AIR MANCUR ITU MENARI UNTUKMU

By : Herry Tjahjono, rakyat NKRI.


Air Mancur Menari, yang berada di dalam kawasan Monas, akan segera dioperasikan kembali pada Agustus mendatang. Djarot menyebut anggaran perbaikan Air Mancur Menari ini tidak menggunakan dana APBD DKI Jakarta, melainkan dari uang patungan.

Pihak yang ikut patungan perbaikan air mancur ini adalah Djarot, mantan Gubernur DKI Basuki Tjahaja Purnama ( Ahok), Kepala Unit Pengelola (UP) Monas Sabdo, dan musisi Addie MS.

Wahai Jakarta, sungguh orang itu - lelaki yang kalian 'napi'kan itu - telah mewakafkan dirinya. Kebebasannya sebagai manusia telah ia wakafkan dengan mendekam di dalam sel. Semua warisan karya besarnya telah ia wariskan bahkan sampai sekarang - ketika ia sudah dipenjara.
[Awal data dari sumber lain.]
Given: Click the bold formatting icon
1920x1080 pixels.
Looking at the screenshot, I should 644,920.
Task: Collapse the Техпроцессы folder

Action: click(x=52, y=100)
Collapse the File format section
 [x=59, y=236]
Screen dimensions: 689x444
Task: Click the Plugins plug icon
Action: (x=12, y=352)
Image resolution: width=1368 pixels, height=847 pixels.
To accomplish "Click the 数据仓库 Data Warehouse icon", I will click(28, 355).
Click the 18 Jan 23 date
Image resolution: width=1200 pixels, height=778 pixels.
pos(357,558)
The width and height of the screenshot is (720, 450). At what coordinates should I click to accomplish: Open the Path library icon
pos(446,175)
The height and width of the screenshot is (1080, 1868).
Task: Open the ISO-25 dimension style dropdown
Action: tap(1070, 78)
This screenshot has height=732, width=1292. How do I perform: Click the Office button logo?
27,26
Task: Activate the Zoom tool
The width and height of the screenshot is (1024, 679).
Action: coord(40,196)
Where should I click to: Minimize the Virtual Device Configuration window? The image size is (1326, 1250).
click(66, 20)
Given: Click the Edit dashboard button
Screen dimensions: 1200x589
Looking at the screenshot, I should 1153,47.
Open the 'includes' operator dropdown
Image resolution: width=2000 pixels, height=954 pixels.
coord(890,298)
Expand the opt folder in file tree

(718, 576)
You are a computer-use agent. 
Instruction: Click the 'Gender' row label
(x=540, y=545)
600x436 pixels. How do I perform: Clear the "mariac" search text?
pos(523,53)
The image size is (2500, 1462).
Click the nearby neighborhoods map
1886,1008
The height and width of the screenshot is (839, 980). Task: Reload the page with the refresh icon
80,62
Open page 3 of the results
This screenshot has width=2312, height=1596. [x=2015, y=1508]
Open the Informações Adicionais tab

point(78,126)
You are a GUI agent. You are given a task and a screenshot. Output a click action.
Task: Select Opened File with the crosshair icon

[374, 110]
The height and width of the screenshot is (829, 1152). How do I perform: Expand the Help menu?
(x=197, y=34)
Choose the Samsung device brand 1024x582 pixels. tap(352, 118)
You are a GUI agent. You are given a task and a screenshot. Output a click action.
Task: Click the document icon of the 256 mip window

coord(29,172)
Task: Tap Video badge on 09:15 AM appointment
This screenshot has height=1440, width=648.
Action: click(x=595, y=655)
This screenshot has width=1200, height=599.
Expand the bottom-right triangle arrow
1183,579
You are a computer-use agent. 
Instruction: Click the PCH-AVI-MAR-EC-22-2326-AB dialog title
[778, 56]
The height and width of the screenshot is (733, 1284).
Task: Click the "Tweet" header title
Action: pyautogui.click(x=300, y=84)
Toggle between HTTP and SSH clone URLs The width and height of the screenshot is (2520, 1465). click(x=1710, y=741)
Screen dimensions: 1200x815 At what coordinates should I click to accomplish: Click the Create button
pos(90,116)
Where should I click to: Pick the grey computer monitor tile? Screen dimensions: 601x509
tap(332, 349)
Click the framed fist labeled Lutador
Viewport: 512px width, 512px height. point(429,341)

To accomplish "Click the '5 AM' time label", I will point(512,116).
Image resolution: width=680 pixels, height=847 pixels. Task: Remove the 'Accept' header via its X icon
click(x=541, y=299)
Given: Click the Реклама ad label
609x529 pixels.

Dan ternyata, kini kita baru tahu - bersama beberapa pihak lain - ia juga ikhlas memberikan uangnya untuk Jakarta. Air mancur menari adalah salah satu wakafnya yang lain.

Tak soal berapa rupiah yang ia berikan, tapi pemberian itu mengalir dari hatinya - dalam sepi. Kita tak akan tahu jika Djarot tak menceritakannya sekarang.

Wahai Jakarta, apa yang pernah kau berikan pada lelaki Cina yang sering dituding kafir, dimaki anji*g ini ?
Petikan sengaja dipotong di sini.